Protected content displayed before login dialog

hcl-bot · June 18, 2003, 1:51pm

I have a html page in a proteced directory outside the Domino data directory, like this:/somewhere/intranet/tut/appl/index.html
The page can be accessed like this:

http://www.foo.com/intranet/tut/appl/index.html

To achieve this I have placed a URL redirection that translates /intranet into /somewhere/intranet.

In addition I have set a file protection on /somewhere/intranet with No Access for Default and Read Access for internal users.

Sometimes I recognize that the page is displayed just before the login dialog appears and the user is able to see the content of the page before he/she has entered his/her userid and password.

However, since the directory is protected I’m expecting the page not to be visible before the user has entered a valid username and password.

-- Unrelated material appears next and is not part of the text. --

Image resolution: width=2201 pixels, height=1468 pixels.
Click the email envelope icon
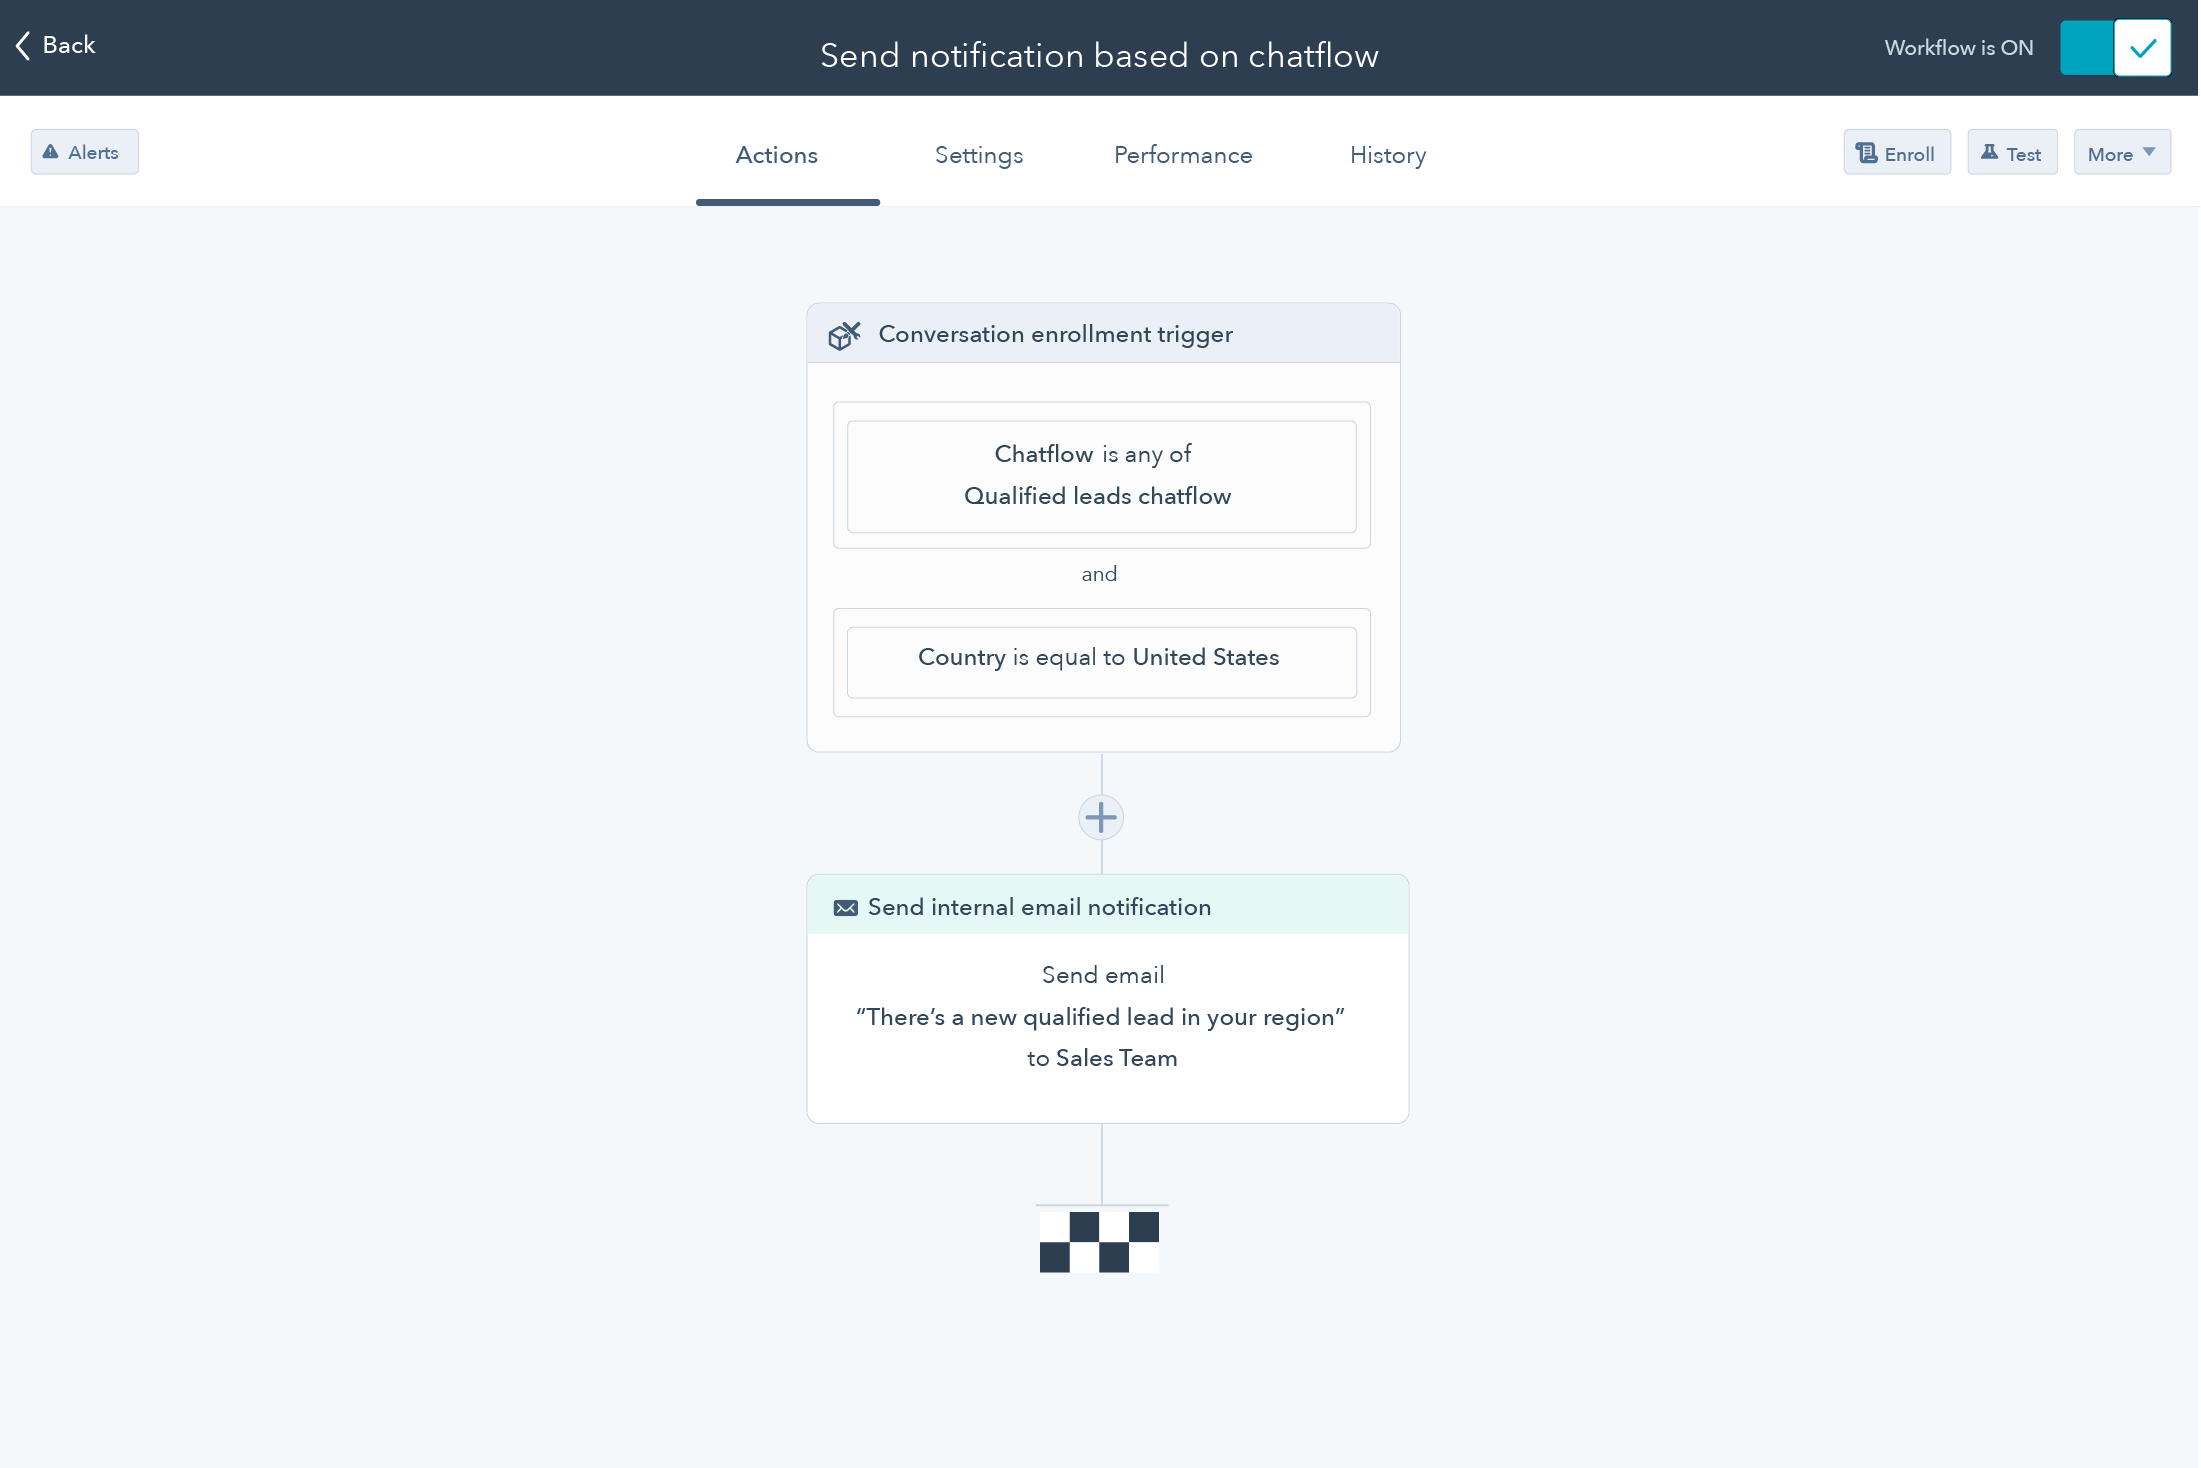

Is this because the page has been cashed from a previous session by the browser (then it’s ok) or is this a bug in the server (then I’m worried)? Or is it just because I’m not doing enough to protect my files?

So far I’ve seen this behaviour on MSIE 6.0 only.

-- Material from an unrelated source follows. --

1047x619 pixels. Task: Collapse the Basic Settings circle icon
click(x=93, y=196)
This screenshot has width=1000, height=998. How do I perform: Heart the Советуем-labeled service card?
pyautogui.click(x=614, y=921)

hcl-bot · June 18, 2003, 2:08pm

Subject: Sounds like a browser cache issue

Try to set the IE cache to “Every visit to the page” (the default is “automatic”), clear the cache and try again.If that is it, then create a HTTP header response rule to always set the content of your protected folder to expired to force the browser to obtain a new version.

hcl-bot · June 18, 2003, 2:31pm

Subject: RE: Sounds like a browser cache issue

Thank you Thomas! That was it.

Haven’t seen things like this for a long time so I didn’t remember that simple browser option.